Santa Cruz, Bolivia. Ser madre es una de las experiencias más hermosas, especialmente cuando se trata de gemelos. Pero para Rosita Delgadillo, la llegada de sus gemelos fue el inicio de una pesadilla y una angustiosa lucha que culminó en un milagro. En 2008, Rosita vivió el dolor más grande de su vida cuando uno de sus gemelos, Carlos Enrique, fue secuestrado y recuperado tras 14 días de agonía.

“Perder a un hijo es como arrancarle el corazón a una madre”, expresó Rosita, quien aún recuerda con dolor esos días de incertidumbre.
Una gran sorpresa
La vida de Rosita cambió drásticamente cuando supo que esperaba gemelos. «Cuando me enteré que iba a tener gemelos, me quedé ‘shockeada’, y desde ahí mi vida cambió», comentó Rosita, recordando la mezcla de emociones y el anhelo de su familia por la llegada de los bebés. El 12 de septiembre de 2008, Rosita dio a luz a dos gemelos sanos y maravillosos, Carlos Eduardo y Carlos Enrique, en un parto adelantado debido a un susto en su barrio.
La tragedia golpea
Cuatro días después del nacimiento, durante el primer control médico, uno de los gemelos fue raptado. “Tenía a uno de los niños en brazos y el otro lo tenía mi cuñada”, explicó Rosita. Fue en ese momento que una mujer, aprovechando un descuido, arrebató a Carlos Enrique. «Fue en cuestión de segundos, que la mujer le quitó al bebé de los brazos a mi cuñada», recordó Rosita con angustia.
Una búsqueda desesperada
La desaparición de Carlos Enrique desató un operativo masivo. Rosita contó con el apoyo incondicional de su familia, amigos, y los medios de comunicación. «Todos se movilizaron, la policía hizo una operación hormiga. En ese momento, no sé cómo, pero me sostuve; necesitaba toda la fuerza para recuperar a mi hijo», afirmó.

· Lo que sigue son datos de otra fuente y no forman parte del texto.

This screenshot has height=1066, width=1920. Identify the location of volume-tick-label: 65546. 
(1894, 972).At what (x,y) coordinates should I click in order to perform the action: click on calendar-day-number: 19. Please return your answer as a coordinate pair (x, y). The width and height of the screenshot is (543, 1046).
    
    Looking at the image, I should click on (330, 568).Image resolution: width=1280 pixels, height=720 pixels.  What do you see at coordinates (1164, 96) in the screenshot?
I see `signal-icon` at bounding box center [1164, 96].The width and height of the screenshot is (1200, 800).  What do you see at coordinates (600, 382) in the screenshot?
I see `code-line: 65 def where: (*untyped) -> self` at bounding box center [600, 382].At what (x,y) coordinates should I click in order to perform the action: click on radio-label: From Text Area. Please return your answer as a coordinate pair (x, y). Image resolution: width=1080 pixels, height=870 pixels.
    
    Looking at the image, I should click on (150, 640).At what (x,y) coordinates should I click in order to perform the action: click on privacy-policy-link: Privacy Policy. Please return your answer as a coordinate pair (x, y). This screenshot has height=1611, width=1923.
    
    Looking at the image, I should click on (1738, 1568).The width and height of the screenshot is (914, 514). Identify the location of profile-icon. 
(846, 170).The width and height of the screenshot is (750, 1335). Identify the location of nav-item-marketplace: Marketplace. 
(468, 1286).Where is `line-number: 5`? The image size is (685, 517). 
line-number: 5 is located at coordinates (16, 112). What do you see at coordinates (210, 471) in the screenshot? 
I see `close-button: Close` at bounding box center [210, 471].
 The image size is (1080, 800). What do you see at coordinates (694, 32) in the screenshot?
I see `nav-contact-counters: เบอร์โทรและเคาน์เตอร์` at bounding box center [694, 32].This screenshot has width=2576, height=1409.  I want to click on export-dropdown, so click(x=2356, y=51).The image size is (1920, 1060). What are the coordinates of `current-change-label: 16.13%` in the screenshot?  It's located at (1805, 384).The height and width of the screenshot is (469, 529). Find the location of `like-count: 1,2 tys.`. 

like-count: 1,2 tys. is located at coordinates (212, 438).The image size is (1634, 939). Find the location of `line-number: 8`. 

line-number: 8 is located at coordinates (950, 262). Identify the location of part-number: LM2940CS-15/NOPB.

La búsqueda no dio resultados inmediatos, y la familia decidió contratar a un detective privado. Rosita y su familia mantuvieron una fe inquebrantable, orando fervorosamente por la vuelta de Carlos Enrique.
Un milagro inesperado
Tras 14 días de intensa búsqueda y oración, un milagro ocurrió. La raptora intentó tomar un vuelo, pero una humareda imprevista retrasó el vuelo. «La raptora debía tomar un vuelo esa noche, pero hubo una humareda que hizo suspender el vuelo», relató Rosita. Este retraso permitió rastrear la llamada que la raptora hizo a su familia, lo que condujo a su captura.
Rosita recordó que la raptora había ofrecido sus servicios en la maternidad y había anotado su número en un papel que ella guardó. Este detalle fue crucial para el investigador. Finalmente, la policía allanó varias casas y encontró al bebé. «Tanto era mi fe que yo vi una visión donde el señor me lo entregó a mis brazos», dijo emocionada.
Un cambio para siempre
El secuestro de su hijo cambió a Rosita para siempre. «Lo sentía tan cerca de mí, que los protegía de todo. Desde esa vez dije que no hay que confiar en la gente», concluyó.
La historia de Rosita es un testimonio de amor, fe y la fuerza inquebrantable de una madre. Aunque la mujer que raptó a su hijo nunca fue sentenciada, Rosita agradece haber recuperado a Carlos Enrique, lo que renovó su esperanza y fortaleció sus lazos familiares.